:: Stated problem A ::
Reproduce the listing below word for word, from its first line up to and including the line that contains "Click the map".

== Text segment

Suggestions for MaNIS Classic Data Portal Interface

Introduction

The following are suggestions from my experience with the MaNIS Interface Design project and the Query Log studies on ways to improve the current, "classic" MaNIS data portal search interface without the fundamental technology changes that would be required to support the design that resulted from the MaNIS Interface Design project. For example, in the networked query environment the preview numbers on the prototype interface design would require each data portal to periodically create and maintain indexes of the data available from each provider, a change which is not within the scope of the current MaNIS project.

Because we have these additional data sources, these suggestions go beyond the usual practice of heuristic evaluations, which note violations of heuristics, to proposing ways of resolving these violations, which I leave only implicit here.

Contents

 

Support common tasks first

First, from our interviews and the query logs, we learned what people wanted to search for most often: the existence of one taxon in one collection, or across the collections of all providers. The defaults and the structure of the query page should be organized to make those frequent searches require as little configuration as possible.

====
== Excerpted data

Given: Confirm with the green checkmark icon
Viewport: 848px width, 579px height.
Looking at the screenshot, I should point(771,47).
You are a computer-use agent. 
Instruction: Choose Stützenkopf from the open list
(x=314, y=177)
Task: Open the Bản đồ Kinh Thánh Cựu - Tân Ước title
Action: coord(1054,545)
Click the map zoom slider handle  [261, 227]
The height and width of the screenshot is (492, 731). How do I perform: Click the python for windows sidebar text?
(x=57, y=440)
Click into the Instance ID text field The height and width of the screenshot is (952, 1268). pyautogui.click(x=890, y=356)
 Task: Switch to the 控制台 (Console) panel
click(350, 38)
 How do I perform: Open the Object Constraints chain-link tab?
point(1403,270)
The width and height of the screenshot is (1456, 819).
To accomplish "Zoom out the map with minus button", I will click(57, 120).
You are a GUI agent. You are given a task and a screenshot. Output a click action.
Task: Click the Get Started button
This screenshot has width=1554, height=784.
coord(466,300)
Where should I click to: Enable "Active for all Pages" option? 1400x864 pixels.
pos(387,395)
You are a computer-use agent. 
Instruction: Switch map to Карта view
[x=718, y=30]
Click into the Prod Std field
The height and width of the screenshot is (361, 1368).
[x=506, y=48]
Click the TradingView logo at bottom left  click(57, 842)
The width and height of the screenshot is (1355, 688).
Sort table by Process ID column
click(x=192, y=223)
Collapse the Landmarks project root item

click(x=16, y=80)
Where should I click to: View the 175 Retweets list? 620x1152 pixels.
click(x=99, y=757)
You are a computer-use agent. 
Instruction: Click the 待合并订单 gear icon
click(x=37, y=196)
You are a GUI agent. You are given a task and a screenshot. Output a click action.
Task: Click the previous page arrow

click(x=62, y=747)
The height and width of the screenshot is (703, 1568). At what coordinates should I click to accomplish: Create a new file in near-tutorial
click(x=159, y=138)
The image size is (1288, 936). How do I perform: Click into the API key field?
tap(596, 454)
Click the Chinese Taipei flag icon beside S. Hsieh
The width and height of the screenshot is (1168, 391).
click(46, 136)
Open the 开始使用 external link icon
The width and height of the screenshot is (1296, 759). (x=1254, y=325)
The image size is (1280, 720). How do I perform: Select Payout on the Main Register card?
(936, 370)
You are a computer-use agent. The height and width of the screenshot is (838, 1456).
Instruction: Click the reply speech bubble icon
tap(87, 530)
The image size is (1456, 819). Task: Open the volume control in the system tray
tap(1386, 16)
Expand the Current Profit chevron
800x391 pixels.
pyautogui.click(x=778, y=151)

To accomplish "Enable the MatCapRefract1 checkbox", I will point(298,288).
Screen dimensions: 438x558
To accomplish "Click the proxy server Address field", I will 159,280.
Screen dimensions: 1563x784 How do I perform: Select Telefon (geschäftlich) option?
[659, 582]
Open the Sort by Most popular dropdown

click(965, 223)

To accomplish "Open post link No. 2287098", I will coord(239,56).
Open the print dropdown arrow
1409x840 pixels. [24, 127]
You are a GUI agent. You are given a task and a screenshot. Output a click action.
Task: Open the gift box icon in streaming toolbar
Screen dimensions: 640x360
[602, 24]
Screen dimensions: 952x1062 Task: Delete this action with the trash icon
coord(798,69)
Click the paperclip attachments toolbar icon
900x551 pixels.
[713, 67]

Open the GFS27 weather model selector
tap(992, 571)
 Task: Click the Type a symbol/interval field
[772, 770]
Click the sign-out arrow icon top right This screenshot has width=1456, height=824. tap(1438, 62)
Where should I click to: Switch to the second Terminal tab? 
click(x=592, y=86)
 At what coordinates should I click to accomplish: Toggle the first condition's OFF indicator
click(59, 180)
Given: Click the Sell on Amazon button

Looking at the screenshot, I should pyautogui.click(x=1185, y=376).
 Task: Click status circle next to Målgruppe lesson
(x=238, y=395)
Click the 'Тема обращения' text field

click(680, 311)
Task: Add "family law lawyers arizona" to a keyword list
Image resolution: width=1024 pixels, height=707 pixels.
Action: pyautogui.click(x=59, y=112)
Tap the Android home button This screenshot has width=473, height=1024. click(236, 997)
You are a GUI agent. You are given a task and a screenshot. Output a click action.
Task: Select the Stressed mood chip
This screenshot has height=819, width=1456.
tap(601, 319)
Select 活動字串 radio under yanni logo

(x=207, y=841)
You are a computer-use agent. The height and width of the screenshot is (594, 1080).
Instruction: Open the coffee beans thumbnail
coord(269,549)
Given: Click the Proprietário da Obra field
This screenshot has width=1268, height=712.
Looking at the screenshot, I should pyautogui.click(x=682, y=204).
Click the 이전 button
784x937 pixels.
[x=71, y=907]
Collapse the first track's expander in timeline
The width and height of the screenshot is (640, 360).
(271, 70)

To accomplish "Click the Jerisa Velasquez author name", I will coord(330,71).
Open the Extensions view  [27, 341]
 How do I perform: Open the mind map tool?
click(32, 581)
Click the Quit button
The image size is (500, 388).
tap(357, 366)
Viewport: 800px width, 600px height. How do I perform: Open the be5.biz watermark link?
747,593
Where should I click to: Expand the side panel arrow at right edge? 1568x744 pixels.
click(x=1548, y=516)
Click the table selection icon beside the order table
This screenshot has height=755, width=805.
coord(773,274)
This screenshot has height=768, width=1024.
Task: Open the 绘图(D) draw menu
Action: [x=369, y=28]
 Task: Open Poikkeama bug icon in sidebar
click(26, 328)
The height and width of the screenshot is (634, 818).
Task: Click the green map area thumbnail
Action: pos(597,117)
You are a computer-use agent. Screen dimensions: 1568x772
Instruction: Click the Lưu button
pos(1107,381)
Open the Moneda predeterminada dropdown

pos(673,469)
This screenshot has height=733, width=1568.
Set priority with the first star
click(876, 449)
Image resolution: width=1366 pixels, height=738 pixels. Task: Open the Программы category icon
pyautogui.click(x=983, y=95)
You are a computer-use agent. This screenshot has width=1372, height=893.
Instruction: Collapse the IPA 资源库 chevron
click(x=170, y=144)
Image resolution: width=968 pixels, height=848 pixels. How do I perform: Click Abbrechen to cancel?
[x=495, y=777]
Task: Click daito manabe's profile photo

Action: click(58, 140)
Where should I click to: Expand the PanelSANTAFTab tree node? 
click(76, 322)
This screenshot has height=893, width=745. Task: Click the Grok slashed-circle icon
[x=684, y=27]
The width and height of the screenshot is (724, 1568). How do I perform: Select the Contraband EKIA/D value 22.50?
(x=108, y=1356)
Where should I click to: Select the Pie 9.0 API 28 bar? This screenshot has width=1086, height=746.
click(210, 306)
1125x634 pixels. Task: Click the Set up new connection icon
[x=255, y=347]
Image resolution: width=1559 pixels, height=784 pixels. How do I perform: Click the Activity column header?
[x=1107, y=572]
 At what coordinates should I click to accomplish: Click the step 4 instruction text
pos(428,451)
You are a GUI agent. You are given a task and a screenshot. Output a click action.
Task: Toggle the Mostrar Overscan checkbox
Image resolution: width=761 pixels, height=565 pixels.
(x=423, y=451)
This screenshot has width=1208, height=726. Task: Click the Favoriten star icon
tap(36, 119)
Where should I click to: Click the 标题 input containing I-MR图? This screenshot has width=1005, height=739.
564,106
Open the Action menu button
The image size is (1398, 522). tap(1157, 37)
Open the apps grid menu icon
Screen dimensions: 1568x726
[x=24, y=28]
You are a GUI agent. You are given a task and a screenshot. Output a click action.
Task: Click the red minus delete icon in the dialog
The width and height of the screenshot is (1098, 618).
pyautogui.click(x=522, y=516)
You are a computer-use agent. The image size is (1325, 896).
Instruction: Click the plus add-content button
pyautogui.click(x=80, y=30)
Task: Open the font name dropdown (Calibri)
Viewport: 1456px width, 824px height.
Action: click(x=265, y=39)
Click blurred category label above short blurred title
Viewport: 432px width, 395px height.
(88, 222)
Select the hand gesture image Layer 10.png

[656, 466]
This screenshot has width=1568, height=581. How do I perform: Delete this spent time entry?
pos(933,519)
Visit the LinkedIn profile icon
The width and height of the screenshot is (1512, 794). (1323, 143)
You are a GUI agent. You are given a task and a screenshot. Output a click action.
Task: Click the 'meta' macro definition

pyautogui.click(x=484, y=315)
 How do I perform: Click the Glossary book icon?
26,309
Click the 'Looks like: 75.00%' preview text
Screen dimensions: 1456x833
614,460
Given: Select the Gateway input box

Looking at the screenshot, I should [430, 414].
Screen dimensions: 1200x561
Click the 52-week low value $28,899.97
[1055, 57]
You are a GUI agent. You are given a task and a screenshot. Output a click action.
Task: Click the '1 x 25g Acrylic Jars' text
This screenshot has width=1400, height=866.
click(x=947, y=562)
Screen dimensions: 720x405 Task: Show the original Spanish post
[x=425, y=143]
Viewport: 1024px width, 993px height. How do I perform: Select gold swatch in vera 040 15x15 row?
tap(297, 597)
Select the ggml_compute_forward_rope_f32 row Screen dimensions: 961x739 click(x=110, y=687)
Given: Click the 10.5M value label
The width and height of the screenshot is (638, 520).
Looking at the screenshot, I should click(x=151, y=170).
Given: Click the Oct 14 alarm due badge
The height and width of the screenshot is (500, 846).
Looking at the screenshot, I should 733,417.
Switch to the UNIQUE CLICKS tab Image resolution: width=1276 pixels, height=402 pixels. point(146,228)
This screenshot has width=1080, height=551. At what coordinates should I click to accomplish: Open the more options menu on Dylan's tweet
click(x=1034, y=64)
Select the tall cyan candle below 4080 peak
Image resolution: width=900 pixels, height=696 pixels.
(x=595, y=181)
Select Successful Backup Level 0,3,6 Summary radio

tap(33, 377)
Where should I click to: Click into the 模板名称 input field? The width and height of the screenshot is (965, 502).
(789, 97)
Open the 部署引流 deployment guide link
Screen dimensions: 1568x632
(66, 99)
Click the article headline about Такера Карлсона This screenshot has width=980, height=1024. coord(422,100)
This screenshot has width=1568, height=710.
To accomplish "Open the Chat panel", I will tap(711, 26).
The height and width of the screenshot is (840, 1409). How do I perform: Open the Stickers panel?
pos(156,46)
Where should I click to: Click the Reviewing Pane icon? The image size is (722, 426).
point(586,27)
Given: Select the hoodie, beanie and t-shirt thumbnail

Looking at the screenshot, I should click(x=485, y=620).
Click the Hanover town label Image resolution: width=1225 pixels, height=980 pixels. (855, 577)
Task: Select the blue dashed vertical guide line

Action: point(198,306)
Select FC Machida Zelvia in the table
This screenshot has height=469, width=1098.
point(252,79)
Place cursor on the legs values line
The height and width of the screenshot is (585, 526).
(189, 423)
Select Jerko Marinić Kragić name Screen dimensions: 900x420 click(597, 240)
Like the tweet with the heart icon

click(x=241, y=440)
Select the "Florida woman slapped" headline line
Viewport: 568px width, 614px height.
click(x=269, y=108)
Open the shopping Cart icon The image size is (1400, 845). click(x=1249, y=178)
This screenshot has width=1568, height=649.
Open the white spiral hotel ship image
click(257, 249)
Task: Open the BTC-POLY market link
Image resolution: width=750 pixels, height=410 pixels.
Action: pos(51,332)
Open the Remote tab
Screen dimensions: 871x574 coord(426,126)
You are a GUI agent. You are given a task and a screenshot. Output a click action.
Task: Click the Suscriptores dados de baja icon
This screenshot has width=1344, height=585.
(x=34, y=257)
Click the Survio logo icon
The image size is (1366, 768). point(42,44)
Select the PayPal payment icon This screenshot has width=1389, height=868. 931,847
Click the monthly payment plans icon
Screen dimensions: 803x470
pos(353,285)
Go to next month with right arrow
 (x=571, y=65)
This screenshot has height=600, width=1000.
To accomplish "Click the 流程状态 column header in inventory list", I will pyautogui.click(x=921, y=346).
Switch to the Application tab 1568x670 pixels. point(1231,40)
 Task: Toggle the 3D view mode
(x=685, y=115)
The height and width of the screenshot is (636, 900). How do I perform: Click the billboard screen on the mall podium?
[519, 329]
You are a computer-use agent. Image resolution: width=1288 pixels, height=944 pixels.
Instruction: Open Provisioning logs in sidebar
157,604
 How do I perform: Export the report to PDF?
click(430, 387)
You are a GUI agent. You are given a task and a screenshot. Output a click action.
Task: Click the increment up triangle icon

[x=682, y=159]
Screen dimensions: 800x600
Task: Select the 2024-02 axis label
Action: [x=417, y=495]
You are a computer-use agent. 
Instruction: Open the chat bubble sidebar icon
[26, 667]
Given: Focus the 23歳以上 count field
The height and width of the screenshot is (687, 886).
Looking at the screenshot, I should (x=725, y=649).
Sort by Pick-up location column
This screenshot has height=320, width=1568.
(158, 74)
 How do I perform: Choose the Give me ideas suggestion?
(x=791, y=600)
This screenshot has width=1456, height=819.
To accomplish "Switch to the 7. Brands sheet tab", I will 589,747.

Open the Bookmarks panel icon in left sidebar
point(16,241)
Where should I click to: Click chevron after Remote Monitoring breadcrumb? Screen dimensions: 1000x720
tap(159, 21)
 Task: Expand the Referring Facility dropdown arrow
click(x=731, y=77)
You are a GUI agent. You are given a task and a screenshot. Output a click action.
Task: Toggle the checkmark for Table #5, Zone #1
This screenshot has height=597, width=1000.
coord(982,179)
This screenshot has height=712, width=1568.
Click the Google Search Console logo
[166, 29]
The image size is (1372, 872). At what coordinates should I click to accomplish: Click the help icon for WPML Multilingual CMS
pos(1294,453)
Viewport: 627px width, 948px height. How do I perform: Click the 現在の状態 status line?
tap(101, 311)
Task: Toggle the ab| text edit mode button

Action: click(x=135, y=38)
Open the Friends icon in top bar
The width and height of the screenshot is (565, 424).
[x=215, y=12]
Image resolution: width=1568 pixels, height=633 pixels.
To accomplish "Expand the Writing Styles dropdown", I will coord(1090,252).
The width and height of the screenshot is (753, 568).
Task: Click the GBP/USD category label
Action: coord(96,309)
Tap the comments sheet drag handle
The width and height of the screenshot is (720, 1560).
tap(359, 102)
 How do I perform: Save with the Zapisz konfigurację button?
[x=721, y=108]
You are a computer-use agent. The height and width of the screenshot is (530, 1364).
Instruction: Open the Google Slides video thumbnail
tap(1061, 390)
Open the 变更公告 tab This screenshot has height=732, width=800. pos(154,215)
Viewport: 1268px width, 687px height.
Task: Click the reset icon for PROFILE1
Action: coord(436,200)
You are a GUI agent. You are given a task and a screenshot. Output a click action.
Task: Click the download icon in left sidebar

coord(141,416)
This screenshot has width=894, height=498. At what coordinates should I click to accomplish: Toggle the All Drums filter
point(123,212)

====

:: Stated problem B ::
Quote the MaNIS portal suggestions text above verbatim, from "The following are" up to and including "current MaNIS project.".

:: Problem solution A ::
Given: Confirm with the green checkmark icon
Viewport: 848px width, 579px height.
Looking at the screenshot, I should point(771,47).
You are a computer-use agent. 
Instruction: Choose Stützenkopf from the open list
(x=314, y=177)
Task: Open the Bản đồ Kinh Thánh Cựu - Tân Ước title
Action: coord(1054,545)
Click the map zoom slider handle  [261, 227]

:: Problem solution B ::
The following are suggestions from my experience with the MaNIS Interface Design project and the Query Log studies on ways to improve the current, "classic" MaNIS data portal search interface without the fundamental technology changes that would be required to support the design that resulted from the MaNIS Interface Design project. For example, in the networked query environment the preview numbers on the prototype interface design would require each data portal to periodically create and maintain indexes of the data available from each provider, a change which is not within the scope of the current MaNIS project.